Sacramento policy-makers could learn something about the right way to prepare for the future by watching California’s universities plan for a rise in enrollment over the next 17 years.
It is too early to tell how many new campuses will result from the planning now under way at the University of California and the California State University systems. But at least the scholars are not treating future growth like an avalanche that must first bowl them over before they can start digging their way out--a frame of mind that Sacramento unfortunately applies to all sorts of problems from transportation to health care.
David P. Gardner, president of the University of California, has put his board of regents on notice that the system may need as many as three new campuses to handle 63,000 more students than are now enrolled at UC. California State University, also facing booming enrollments, is working on answering growing student demand in both northern San Diego County and Ventura County.

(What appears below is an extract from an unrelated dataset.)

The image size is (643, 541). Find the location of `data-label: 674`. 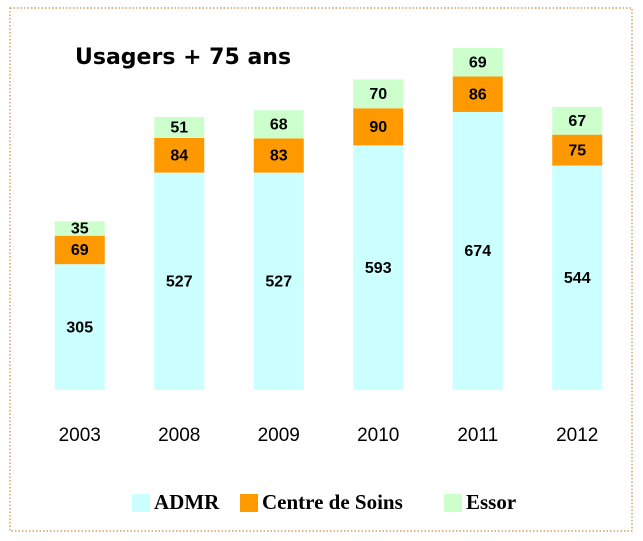

data-label: 674 is located at coordinates (478, 252).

Over the next year or two, university planners will be trying to calculate how how many new colleges can actually be financed, where they should be located and whether the growth can be accommodated by communities in which new campuses would be built and old campuses expanded. Part of the process will involve making more efficient use of existing buildings and working more closely with community colleges, which can ease some of the growth pressures by preparing students over a two-year period for transfer to four-year campuses.
The missions of UC and Cal State are to educate California’s best-qualified high-school graduates. The number considered best-qualified keeps growing. UC expects 217,000 students by 2005, up from today’s 154,000. The Cal State system expects 440,000 students by 2005, an increase of 100,000 from the fall of 1987.
The universities must build not only campuses but faculties as well. For example, the UC system anticipates needing 10,200 new professors between now and 2005 because of growing enrollments and faculty retirements.
A key question is money. UC Vice President William B. Baker says that the university’s budget must grow by 9% a year to accommodate growth and inflation. It cannot meet that level unless the Gann spending limits are changed to allow the state to spend more of the money that it collects in taxes. So higher education’s planning for the future must include a strong push to rewrite that limit so that all vital state programs are not starved just when they should be growing.
No matter what the outcome of the various planning steps by the UC and CSU systems, they are at least engaged in the process. So is the public school system, which is struggling to build enough schools to meet its needs. But education is not the only area in which Californians are placing heavier demands on state services. Transportation, land use, health care and the concerns of a growing elderly population need this same kind of planning.